Se però questa identità tra l’essere e il nulla, che lungo tutta la storia del pensiero occidentale rimane il fondamento mai mostrato pienamente prima di Leopardi, d’altra parte, l’Occidente e con esso lo stesso Leopardi non coglie la follia insita in questa identità e nel conseguente divenire nichilistico. Nel senso che la follia dell’Occidente non viene pensata come follia, ma come la verità evidente dell’essente diveniente.
Ma una volta colta pienamente la follia del pensiero occidentale che si è inoltrato già dalla sua origine lungo il sentiero della notte, è possibile ritornare al bivio indicato da Parmenide e inoltrarsi lungo il sentiero del giorno, il sentiero che dice che l’essere è e non è il non essere?
Per Severino questo sentiero è l’unico che in verità può essere percorso, in quanto, appunto, il sentiero della notte è il sentiero della follia, di ciò che non può essere in alcun modo, il sentiero in cui il nulla può essere predicato solo del nulla. Questo significa che il sentiero della notte è in verità l’errata interpretazione del sentiero del giorno: questa interpretazione è lo stesso Occidente.
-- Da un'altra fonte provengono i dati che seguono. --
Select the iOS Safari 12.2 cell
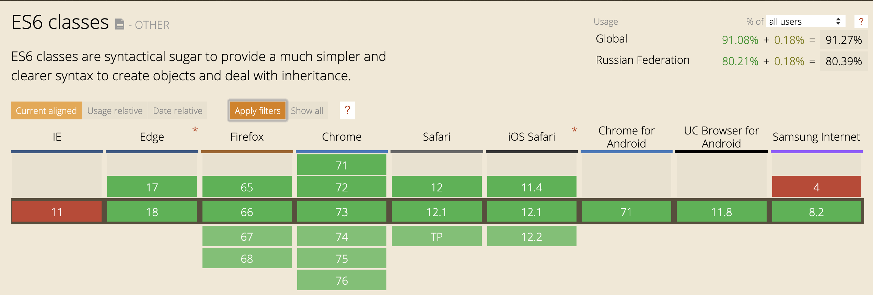Screen dimensions: 873x295 532,236
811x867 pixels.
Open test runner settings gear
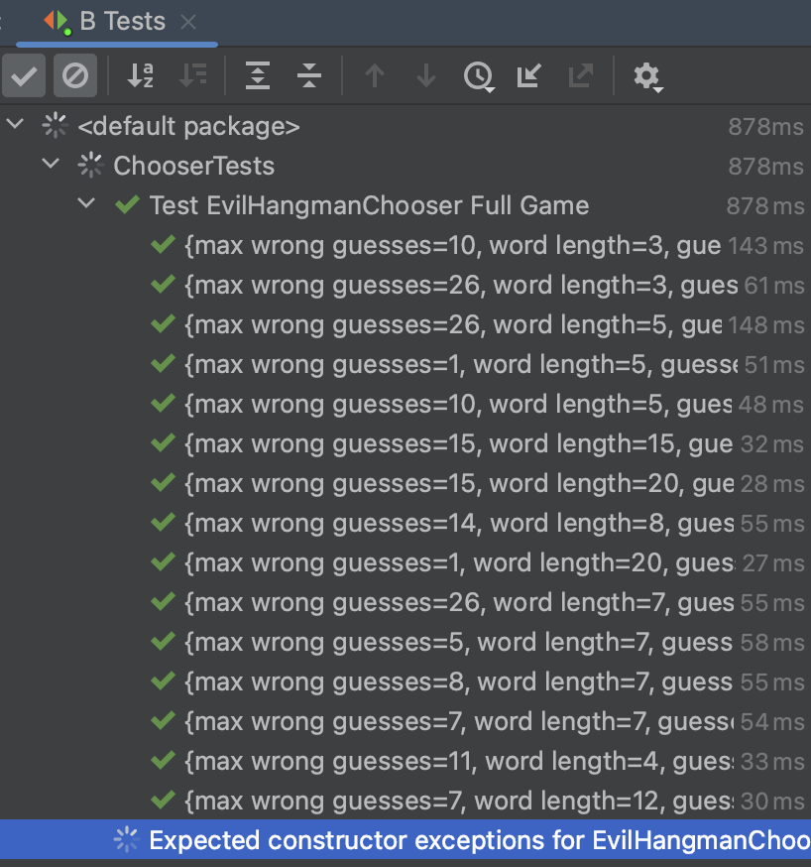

Se, dunque, l’unico sentiero che da sempre l’uomo necessariamente percorre è quello del giorno, allora al di sotto dell’inconscio dell’Occidente, si scorge la verità eterna dell’essere: l’inconscio di questo inconscio. Nel sentiero del giorno indicato da Parmenide l’essere è eternamente identico a se stesso, solo perché si oppone eternamente al nulla. Ma, il punto essenziale del pensiero di Severino che va oltre Parmenide, è che l’essere eternamente se stesso non è l’essere svuotato della molteplicità diveniente, ma è la totalità dell’essere: tutte le positività che come tali si oppongono al nulla. Dunque, l’essere eterno ed eternamente se stesso è la totalità dell’essente, dall’infimo granello di sabbia alla volta celeste, tutto è eterno, ed eternamente identico a se stesso: questo è per Severino l’autentico contenuto dell’epistéme.